Are you going through an existential crisis? Try to ask yourself if your whole existence is real. If some scientists and even Elon Musk question this, you never know.
The point is, if we are really just simulated beings made to believe that we are flesh and blood instead of pixels and code, the truth could mean that we remain blissfully oblivious – or that humanity will turn around. herself. We still won’t know anything if we don’t find out, but we could end up destroying our species or even our planet if we discover something.
Preston Greene, an assistant professor of philosophy at Nanyang University in Singapore, recently shared his thoughts on such a strange and challenging theory in a New York Times editorial, and he will soon publish an article in the journal Erkenntnis.
“What if computers ever became so powerful, and these simulations so sophisticated, that every ‘person’ simulated in the computer code was an individual as complicated as you or me, so much so that these people believed they really were. desire ? ? “Greene asked.” What if this had already happened? “
We’ve been using computer simulations to prove (or disprove) theories and predict outcomes since the 90s. How else could we “look inside” a black hole or know more about pulsars than a telescope could never see any? Simulations, however, help the human brain at best. It depends on the advancement of the latest computer technology. What was state of the art in 1995 is pretty much obsolete now. What’s up now… you get the point.

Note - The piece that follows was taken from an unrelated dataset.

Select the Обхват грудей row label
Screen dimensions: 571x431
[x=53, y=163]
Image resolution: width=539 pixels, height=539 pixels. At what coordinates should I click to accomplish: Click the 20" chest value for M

Then there’s this whole “what if it ever happened” scenario that will probably keep you awake for a few nights. Greene attributes this to the philosopher Nick bostrom, who theorized that we could just be computer simulations created by aliens much more advanced than any civilization we could dream of. But why? It turns out that Bostrom believed that people capable of developing simulations will want to replicate their ancestors in the digital realm. We might even be those ancestors. As if the idea of being the ancestor of the space creatures video game wasn’t creepy enough, Elon Musk also seems to believe we are stuck in real life Matrix, if life is even real.
Physics can prove it, if you ask Professor George Smoot, a physicist and Nobel Prize winner who called humans “philosophical zombies” and “hypothetical beings” in his now famous (or infamous) TED talk. MRIs can now scan the human brain neuron by neuron, and these neurons could theoretically be replicated. However, that and the other experiences he offers could pose a threat to every human being on the planet. It’s a bit like a medical trial. Everyone is informed that they are on a new drug, and if anyone in the placebo group finds out that they are swallowing a sugar pill, the whole experience must be stopped.
This is why believers insist that we are all just characters downloaded to an alien hard drive or smartphone. “If you assume a rate of improvement, then the games will be indistinguishable from reality, or civilization will end. One of those two things will happen,” Musk echoed Bostrom and Smoot when he appeared on comedian Joe Rogan’s podcast last year. “Therefore, we are most likely in a simulation, because we exist.”
Is discovering it worth the risk of annihilating humanity? We may never know, this is how we will continue to exist.